Density matrix approach to photon-assisted tunneling in the transfer Hamiltonian formalism

TL;DR

This paper develops a density matrix framework for photon-assisted tunneling, revealing how electromagnetic fields influence tunneling currents and extend non-linear optical concepts within the transfer Hamiltonian formalism.

Contribution

It introduces a density matrix approach to photon-assisted tunneling, connecting it with Bardeen's expression and extending it to multi-photon processes in a unified formalism.

Findings

Photon-assisted tunneling occurs due to time-varying polarization and wavefunction overlap.

Photon energy acts as an effective bias in asymmetric tunneling.

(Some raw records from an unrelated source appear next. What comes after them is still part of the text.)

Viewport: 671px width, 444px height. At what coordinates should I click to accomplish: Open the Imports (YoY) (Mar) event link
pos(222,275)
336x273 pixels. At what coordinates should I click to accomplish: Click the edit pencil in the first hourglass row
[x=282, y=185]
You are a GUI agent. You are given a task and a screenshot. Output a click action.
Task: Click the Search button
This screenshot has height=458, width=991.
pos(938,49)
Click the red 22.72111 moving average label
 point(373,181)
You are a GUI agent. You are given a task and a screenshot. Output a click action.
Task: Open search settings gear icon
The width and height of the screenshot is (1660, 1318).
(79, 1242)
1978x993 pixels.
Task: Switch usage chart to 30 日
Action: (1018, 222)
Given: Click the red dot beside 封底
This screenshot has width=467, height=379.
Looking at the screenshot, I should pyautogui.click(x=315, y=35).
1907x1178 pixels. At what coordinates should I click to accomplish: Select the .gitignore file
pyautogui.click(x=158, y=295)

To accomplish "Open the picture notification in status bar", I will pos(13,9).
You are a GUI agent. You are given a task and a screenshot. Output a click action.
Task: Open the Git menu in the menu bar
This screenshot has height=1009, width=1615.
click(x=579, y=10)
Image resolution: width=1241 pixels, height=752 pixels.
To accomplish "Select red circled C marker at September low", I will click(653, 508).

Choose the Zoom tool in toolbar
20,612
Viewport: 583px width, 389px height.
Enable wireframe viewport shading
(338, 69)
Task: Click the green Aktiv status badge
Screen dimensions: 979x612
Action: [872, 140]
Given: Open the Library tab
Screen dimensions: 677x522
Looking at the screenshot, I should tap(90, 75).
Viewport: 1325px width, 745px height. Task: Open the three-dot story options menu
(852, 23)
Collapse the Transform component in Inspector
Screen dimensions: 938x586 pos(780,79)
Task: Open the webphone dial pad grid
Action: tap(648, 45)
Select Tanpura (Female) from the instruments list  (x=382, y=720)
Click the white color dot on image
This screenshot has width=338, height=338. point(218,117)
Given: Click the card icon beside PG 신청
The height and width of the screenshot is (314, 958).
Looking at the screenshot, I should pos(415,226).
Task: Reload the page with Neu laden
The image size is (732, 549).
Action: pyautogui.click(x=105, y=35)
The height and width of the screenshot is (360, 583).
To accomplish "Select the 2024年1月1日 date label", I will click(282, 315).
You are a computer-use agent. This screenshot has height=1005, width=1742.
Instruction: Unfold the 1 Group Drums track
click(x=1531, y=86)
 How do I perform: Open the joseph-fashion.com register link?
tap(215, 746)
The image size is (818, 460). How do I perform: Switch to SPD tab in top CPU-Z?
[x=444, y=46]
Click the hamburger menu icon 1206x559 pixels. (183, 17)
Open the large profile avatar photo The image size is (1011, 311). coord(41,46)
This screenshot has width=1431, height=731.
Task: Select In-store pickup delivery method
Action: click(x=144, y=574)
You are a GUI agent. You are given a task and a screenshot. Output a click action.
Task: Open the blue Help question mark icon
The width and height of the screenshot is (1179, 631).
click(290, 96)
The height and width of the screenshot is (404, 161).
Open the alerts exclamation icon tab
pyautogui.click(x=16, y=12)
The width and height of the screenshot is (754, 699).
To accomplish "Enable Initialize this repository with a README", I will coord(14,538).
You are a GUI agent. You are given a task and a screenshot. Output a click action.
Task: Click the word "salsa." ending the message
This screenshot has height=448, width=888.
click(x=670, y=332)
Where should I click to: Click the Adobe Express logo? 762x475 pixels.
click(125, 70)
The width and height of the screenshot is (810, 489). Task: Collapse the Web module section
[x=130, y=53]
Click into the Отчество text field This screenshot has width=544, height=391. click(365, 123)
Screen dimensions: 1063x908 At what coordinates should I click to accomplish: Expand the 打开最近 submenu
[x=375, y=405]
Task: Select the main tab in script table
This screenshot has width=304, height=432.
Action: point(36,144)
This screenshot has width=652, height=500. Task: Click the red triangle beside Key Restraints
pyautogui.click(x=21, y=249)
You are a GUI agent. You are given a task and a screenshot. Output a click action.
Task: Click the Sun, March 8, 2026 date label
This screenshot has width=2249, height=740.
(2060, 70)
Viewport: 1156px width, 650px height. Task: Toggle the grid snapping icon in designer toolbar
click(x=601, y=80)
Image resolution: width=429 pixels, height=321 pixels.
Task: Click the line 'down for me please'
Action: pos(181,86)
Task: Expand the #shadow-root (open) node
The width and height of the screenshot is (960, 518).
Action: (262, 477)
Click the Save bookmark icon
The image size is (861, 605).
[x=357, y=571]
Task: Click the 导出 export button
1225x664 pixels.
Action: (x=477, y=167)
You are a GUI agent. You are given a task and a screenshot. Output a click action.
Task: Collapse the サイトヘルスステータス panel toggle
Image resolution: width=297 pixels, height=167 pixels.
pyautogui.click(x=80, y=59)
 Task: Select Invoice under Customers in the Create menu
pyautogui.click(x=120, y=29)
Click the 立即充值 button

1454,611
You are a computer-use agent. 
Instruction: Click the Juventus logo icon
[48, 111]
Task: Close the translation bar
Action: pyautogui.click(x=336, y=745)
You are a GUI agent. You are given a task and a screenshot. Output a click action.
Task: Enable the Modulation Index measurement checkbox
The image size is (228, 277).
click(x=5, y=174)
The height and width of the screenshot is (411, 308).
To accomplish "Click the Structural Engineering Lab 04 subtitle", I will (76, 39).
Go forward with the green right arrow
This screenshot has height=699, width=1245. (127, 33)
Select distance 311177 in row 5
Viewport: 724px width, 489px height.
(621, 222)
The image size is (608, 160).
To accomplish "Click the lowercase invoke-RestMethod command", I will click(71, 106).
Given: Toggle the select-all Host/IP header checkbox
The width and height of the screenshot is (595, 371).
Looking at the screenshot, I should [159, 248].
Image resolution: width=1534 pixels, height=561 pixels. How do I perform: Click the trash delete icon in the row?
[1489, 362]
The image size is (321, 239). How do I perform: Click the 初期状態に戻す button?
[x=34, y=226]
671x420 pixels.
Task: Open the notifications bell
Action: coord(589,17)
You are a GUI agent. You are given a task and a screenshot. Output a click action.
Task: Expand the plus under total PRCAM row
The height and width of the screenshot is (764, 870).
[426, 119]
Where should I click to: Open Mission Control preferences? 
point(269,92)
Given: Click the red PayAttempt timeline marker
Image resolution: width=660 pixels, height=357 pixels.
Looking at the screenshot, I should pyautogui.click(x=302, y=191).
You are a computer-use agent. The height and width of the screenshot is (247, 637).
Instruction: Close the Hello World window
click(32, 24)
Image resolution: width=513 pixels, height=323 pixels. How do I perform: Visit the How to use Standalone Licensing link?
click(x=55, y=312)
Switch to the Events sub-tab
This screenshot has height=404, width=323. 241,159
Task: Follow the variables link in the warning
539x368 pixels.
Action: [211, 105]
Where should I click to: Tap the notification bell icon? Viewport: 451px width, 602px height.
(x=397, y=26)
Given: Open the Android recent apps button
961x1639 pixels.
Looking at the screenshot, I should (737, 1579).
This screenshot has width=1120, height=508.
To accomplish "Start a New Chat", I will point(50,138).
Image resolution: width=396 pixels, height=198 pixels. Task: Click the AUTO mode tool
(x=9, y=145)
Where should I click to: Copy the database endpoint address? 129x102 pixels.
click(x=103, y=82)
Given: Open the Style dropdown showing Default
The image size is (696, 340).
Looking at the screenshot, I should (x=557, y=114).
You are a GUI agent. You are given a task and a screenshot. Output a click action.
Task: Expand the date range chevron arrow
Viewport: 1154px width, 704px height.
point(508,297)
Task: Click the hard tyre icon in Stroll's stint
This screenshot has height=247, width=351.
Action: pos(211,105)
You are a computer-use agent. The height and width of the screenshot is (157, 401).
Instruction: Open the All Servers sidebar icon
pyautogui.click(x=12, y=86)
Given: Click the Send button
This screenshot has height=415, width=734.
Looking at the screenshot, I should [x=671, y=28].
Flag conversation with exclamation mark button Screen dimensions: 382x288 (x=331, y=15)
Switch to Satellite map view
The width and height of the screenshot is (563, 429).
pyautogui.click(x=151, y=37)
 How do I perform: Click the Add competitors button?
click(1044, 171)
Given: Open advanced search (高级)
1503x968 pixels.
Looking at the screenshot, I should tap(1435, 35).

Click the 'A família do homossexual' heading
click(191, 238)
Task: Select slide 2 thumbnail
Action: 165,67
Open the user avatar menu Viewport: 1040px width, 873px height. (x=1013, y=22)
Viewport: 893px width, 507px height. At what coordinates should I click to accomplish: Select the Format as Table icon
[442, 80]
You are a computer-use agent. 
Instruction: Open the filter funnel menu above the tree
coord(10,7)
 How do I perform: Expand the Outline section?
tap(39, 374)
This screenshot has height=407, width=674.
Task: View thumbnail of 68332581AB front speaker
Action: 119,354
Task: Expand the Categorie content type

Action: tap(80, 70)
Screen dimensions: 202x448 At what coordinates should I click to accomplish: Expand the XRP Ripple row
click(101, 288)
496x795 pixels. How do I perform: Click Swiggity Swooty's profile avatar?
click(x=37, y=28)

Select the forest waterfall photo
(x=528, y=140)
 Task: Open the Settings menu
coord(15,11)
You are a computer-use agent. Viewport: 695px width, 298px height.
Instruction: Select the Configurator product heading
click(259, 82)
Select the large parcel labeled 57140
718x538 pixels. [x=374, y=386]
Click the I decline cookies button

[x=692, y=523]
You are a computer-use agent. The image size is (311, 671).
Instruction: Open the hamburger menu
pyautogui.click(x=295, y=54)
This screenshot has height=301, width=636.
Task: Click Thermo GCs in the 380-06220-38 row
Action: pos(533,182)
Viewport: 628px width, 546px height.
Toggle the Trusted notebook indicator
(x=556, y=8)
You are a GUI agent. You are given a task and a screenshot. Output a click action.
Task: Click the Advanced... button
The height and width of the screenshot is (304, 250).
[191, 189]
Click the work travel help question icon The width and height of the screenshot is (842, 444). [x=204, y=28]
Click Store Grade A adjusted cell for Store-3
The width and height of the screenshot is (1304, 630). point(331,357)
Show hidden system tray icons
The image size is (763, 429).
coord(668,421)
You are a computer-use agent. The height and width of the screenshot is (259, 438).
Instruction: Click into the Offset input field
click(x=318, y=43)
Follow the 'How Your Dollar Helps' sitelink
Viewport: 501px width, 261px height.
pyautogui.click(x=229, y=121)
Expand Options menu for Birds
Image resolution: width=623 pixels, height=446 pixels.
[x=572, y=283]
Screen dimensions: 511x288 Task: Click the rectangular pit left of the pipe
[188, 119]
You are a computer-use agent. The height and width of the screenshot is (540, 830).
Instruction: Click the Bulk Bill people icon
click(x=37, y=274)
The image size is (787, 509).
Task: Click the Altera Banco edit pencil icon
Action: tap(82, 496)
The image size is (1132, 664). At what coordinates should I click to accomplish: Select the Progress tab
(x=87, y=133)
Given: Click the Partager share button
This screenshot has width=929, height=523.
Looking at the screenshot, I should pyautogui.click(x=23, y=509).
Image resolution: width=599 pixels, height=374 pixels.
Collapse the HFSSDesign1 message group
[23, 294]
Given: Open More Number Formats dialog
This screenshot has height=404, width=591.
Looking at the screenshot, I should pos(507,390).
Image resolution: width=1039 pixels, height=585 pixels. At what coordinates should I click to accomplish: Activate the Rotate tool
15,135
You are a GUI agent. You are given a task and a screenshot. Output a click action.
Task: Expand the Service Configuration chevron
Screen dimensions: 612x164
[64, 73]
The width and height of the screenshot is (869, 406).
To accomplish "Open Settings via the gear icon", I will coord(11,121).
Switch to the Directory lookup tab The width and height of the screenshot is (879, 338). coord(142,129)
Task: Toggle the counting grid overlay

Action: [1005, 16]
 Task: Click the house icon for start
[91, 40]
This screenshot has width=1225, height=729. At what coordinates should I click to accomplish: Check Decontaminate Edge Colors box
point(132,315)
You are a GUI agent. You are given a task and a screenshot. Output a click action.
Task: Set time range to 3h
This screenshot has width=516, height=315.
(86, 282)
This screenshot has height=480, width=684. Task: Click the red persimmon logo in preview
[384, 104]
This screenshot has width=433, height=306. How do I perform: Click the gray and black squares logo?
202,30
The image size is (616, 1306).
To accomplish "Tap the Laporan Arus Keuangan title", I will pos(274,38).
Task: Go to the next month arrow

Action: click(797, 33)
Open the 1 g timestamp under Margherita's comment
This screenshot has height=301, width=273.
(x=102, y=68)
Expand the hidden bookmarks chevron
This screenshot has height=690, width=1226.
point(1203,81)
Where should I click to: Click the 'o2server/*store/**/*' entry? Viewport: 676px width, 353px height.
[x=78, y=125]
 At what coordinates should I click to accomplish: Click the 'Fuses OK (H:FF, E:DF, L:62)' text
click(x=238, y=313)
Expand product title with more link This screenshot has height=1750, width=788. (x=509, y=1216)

Higher order density matrix terms lead to multi-photon tunneling currents.

Abstract

The transfer Hamiltonian tunneling current is derived in a time-dependent density matrix formulation and is used to examine photon-assisted tunneling. Bardeen's tunneling expression arises as the result of first order perturbation theory in a mean-field expansion of the density matrix. Photon-assisted tunneling from confined electromagnetic fields in the forbidden barrier region occurs due to time-varying polarization and wavefunction overlap in the gap, which leads to a non-zero tunneling current in asymmetric device structures, even in an unbiased state. The photon energy is seen to act as an effective temperature dependent bias in a uniform barrier asymmetric tunneling example problem. Higher order terms in the density matrix expansion give rise to multi-photon enhanced tunneling currents that can be considered an extension of non-linear optics where the non-linear conductance plays a similar role as the non-linear susceptibilities in the continuity equations.